_WORK REQUIRED_: Return each entry below without any alteration.

_RECORDS SUPPLIED_:
[Start of section]
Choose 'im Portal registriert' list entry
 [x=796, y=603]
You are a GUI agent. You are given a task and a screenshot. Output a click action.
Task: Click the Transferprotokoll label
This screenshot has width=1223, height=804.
[End of section]
_WRITTEN ANSWER_:
Choose 'im Portal registriert' list entry
 [x=796, y=603]
You are a GUI agent. You are given a task and a screenshot. Output a click action.
Task: Click the Transferprotokoll label
This screenshot has width=1223, height=804.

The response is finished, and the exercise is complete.